### [Task goal]
Please format the items as a Markdown table with the columns Row and Line. Start at the first line of the items and go on through the line containing "coord(169,236)", including both, and leave out blank lines.

╭─ Data provided

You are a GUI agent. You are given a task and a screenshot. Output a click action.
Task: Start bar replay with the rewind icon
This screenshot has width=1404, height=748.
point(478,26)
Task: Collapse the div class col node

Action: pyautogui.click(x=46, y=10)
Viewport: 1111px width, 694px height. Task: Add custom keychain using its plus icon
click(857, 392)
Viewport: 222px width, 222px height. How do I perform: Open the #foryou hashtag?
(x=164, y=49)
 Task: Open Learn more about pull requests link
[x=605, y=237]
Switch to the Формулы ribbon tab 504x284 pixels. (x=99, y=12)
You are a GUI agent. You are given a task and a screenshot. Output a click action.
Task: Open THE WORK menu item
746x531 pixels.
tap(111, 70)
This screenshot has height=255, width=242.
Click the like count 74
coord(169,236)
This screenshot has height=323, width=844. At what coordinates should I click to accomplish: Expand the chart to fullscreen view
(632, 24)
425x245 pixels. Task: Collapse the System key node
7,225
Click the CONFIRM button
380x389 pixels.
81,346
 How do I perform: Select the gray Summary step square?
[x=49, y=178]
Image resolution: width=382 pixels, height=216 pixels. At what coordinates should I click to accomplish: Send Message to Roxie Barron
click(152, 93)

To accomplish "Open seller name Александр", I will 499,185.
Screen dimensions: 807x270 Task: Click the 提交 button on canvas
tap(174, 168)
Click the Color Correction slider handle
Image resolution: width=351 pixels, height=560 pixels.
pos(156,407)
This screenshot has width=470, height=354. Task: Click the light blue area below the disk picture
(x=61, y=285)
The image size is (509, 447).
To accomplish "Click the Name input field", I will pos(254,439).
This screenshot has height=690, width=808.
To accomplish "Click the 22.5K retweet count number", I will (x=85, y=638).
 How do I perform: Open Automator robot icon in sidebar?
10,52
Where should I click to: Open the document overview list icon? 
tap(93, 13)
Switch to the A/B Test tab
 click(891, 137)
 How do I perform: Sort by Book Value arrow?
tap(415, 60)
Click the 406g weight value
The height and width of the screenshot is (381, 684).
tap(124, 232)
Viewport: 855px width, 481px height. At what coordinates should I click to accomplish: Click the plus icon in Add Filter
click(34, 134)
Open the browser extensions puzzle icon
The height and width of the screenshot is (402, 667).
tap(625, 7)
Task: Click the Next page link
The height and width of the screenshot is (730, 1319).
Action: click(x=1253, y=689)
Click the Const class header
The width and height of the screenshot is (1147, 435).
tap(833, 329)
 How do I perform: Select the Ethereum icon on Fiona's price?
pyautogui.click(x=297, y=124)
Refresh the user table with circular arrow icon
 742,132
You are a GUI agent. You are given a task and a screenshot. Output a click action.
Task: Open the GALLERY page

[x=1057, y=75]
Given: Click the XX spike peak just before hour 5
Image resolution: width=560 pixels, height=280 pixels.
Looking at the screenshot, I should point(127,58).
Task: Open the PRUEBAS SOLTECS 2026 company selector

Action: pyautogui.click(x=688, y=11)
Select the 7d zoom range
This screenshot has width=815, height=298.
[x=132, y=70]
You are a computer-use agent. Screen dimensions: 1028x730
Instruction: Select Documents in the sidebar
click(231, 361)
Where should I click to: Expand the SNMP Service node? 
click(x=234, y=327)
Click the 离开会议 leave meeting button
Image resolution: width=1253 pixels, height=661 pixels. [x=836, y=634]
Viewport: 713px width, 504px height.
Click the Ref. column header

╰─

### [Full answer]
| Row | Line |
|---|---|
| 1 | You are a GUI agent. You are given a task and a screenshot. Output a click action. |
| 2 | Task: Start bar replay with the rewind icon |
| 3 | This screenshot has width=1404, height=748. |
| 4 | point(478,26) |
| 5 | Task: Collapse the div class col node |
| 6 | Action: pyautogui.click(x=46, y=10) |
| 7 | Viewport: 1111px width, 694px height. Task: Add custom keychain using its plus icon |
| 8 | click(857, 392) |
| 9 | Viewport: 222px width, 222px height. How do I perform: Open the #foryou hashtag? |
| 10 | (x=164, y=49) |
| 11 |  Task: Open Learn more about pull requests link |
| 12 | [x=605, y=237] |
| 13 | Switch to the Формулы ribbon tab 504x284 pixels. (x=99, y=12) |
| 14 | You are a GUI agent. You are given a task and a screenshot. Output a click action. |
| 15 | Task: Open THE WORK menu item |
| 16 | 746x531 pixels. |
| 17 | tap(111, 70) |
| 18 | This screenshot has height=255, width=242. |
| 19 | Click the like count 74 |
| 20 | coord(169,236) |